The range runs from the line containing "Task: Open Learn more link for WSL 2" to the last line of the entries. Copy that range exactly, omitting pictures.

══ Extracted data ══

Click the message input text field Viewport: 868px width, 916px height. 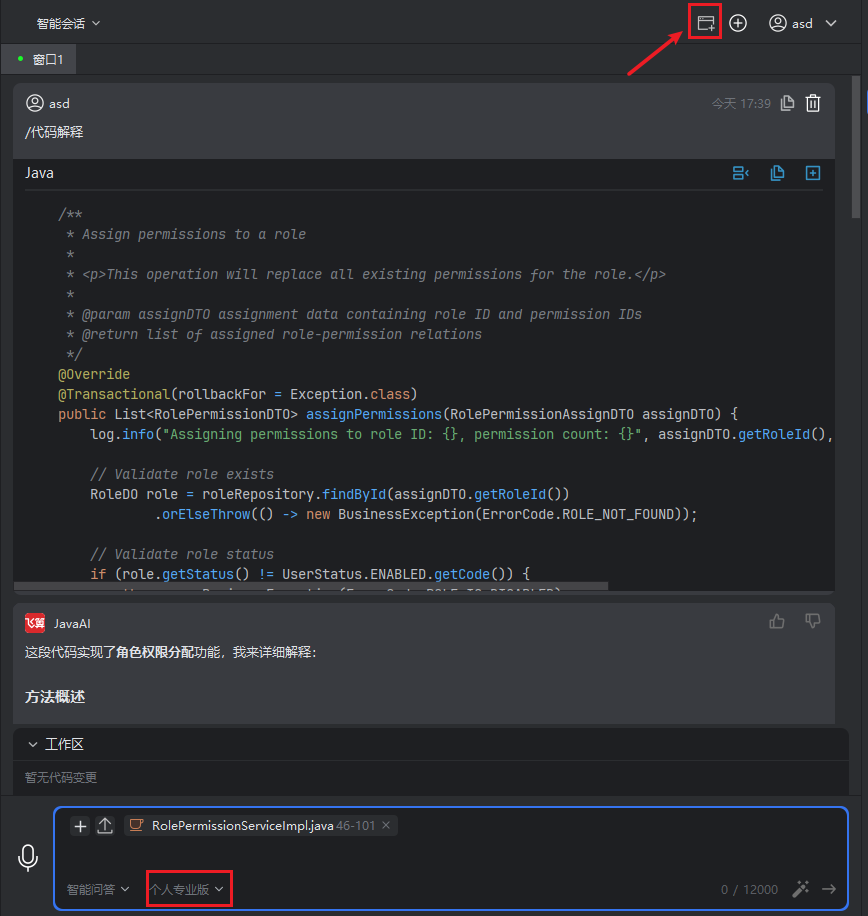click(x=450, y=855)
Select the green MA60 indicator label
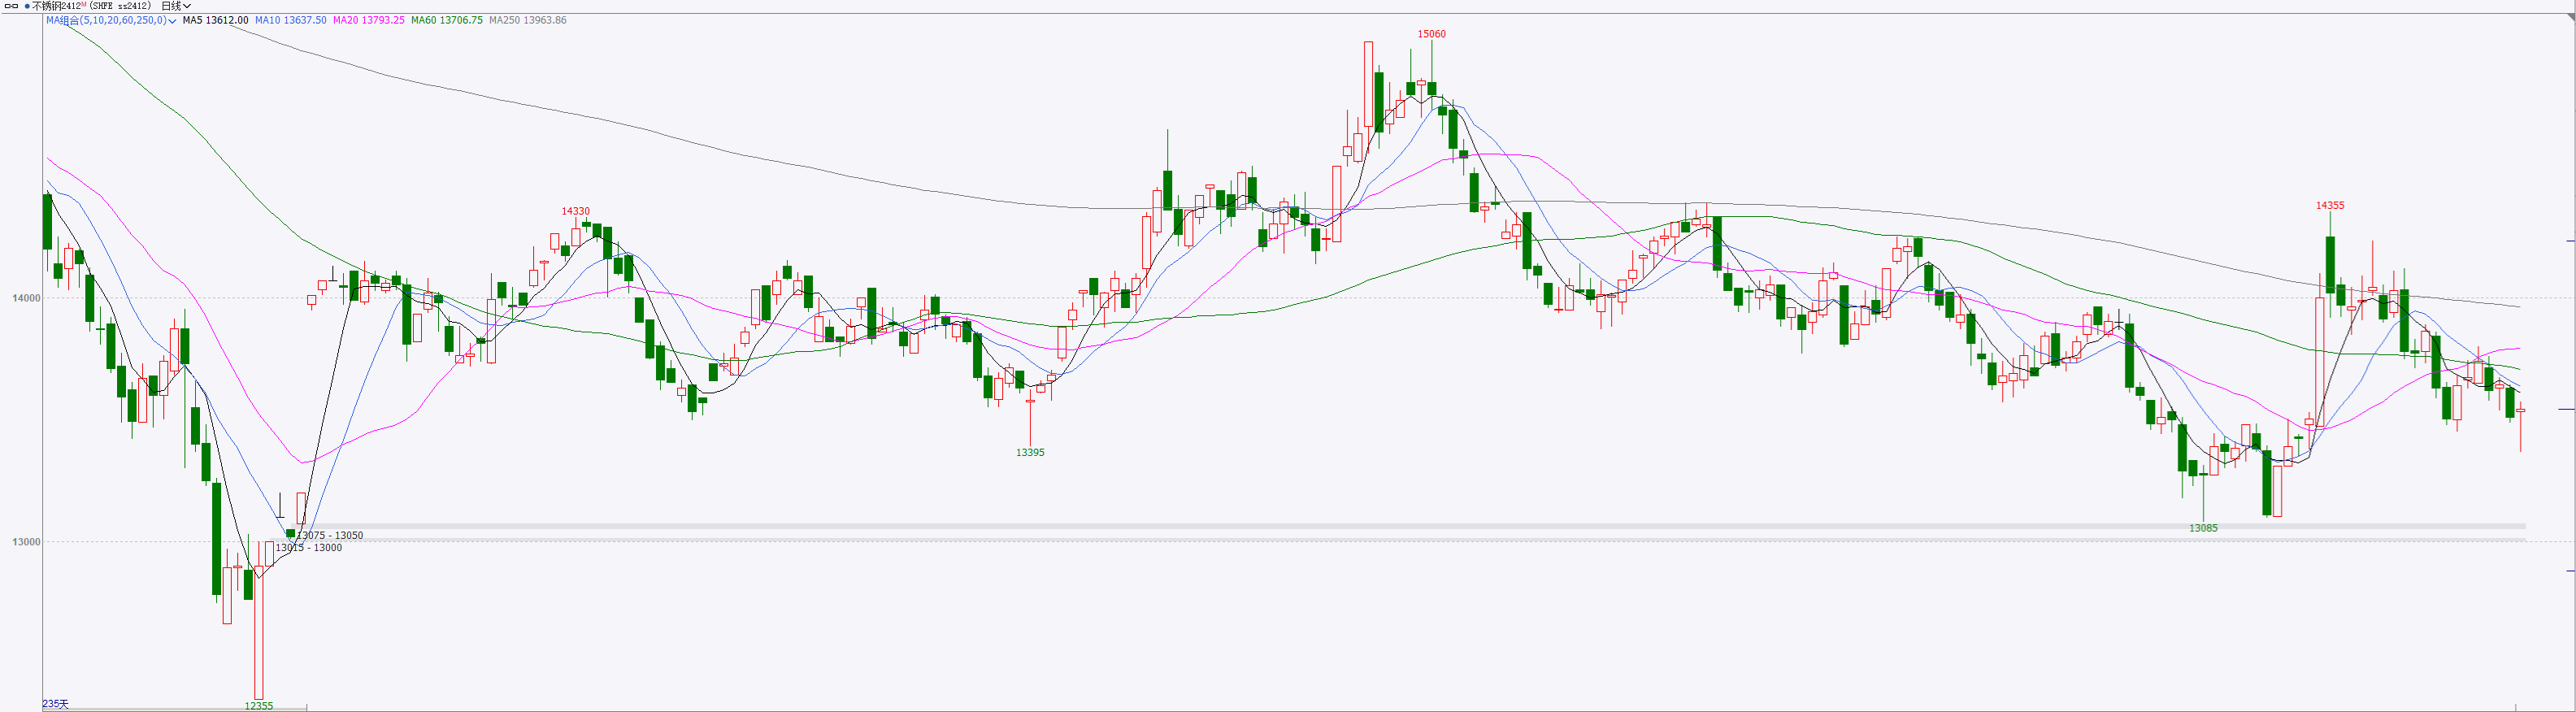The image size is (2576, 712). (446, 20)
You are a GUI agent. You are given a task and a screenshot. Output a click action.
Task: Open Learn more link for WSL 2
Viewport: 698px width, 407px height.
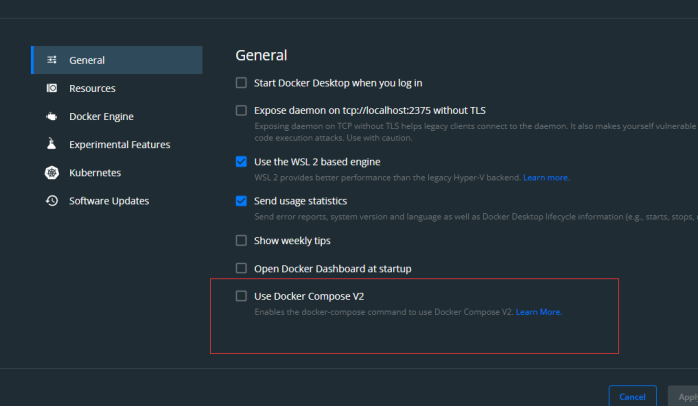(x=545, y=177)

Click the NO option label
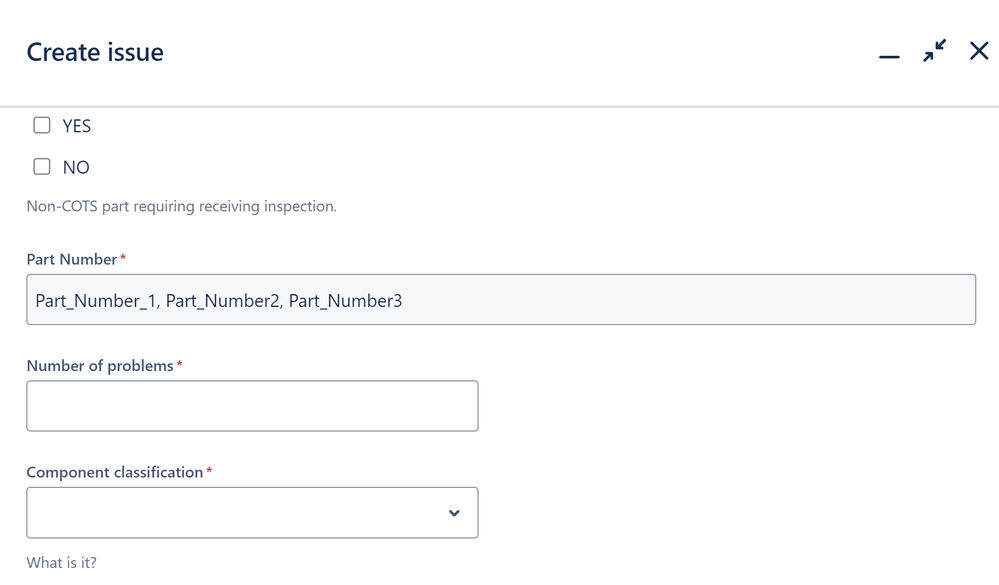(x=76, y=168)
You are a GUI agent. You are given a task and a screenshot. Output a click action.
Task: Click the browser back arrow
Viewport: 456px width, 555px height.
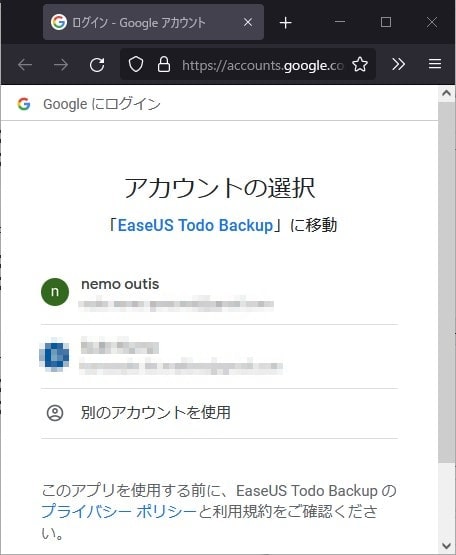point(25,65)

═══

Written response
Task: Open Learn more link for WSL 2
Viewport: 698px width, 407px height.
(x=545, y=177)

Click the NO option label
(x=76, y=168)
You are a GUI agent. You are given a task and a screenshot. Output a click action.
Task: Click the browser back arrow
Viewport: 456px width, 555px height.
point(25,65)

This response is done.